E.C: Şafak Bey, gördüğüm ve araştırdığım kadarıyla özellikle göçmenlere dönük faaliyetleriniz ağırlıkta. Faaliyetlerinizi neden bu konuda yoğunlaştırdınız ve bu konuda ne gibi çalışmalarınız var?

Suriye İç Savaşı çıktığında o bölgeye gezmeye gittim. Oradaki olaylar dikkatimi çekti. Çok büyük trajediler yaşanıyor o bölgede ve bu bölgede yaşayanların büyük bir kısmı bizim soydaşlarımız. Derneğimiz Ankara Valiliği ile de irtibat halindedir. Valilik ile her ay düzenli toplantılarımız olmaktadır. Sadece Irak ve Suriye değil, Tüm dünyadaki Türkmenlere ulaşıyoruz. Şuan Ankara’da 15 bin aileye yardım yapıyoruz.
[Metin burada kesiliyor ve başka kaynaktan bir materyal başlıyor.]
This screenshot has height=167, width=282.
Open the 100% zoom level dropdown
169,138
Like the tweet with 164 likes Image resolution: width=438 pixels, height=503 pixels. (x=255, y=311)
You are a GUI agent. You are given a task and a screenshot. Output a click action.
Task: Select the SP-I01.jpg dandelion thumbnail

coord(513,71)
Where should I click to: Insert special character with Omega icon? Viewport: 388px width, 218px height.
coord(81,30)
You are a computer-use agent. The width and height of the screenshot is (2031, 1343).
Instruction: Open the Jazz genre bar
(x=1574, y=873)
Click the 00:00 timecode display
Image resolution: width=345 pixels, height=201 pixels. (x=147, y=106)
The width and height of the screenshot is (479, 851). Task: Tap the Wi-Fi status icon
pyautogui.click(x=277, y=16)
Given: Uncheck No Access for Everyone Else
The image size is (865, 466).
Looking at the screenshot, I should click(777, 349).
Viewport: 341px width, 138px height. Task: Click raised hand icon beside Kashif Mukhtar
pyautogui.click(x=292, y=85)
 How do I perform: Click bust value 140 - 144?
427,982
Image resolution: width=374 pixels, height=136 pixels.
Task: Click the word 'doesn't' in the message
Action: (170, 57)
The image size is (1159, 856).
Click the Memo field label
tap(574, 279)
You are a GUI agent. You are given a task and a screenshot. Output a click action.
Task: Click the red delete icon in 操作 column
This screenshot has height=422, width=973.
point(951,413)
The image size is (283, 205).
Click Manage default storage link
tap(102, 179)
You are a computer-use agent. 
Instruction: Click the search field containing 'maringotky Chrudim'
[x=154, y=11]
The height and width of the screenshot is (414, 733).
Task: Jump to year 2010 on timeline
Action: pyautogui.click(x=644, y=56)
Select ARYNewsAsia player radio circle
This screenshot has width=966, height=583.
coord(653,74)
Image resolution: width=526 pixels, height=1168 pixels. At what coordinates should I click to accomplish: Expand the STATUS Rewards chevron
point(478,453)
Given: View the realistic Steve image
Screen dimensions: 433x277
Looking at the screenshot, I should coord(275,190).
Irak ve Suriye’deki terör örgütleri yüzünden 15 bin aile ve 1600 yetim çocuğa yardım eli uzatıyoruz. Bu ailelerin yetişkin erkekleri ya öldürülmüş ya da orada zorla alıkonulmuştur. Sizin de ifade buyurduğunuz gibi bu insanlara dokunabilmek için bir çok faaliyetlerde bulunduk. Ama benim açımdan en önemli olanı Türkçe uygulama ve okuma yazma kurslarımız oldu. Saddam döneminde Türkmenleri bütün kurumlardan uzaklaştırılmış, Araplaştırılmaya zorlanmıştır. Sosyal faaliyetlerden ve Türkçe eğitiminden mahrum bırakılmışlardır. Türkiye’de bulunan Türkmenlerin Irak ve Suriye’de Araplaştırılması sonucu onlara Türkçe uygulama ve okuma-yazma kursları açtık. 580 kursiyer mezun ettik. 2011 yılından beri binlerce Türkmen kardeşimizin ev sahibi olmasını sağladık. Her türlü ihtiyaçlarını karşıladık.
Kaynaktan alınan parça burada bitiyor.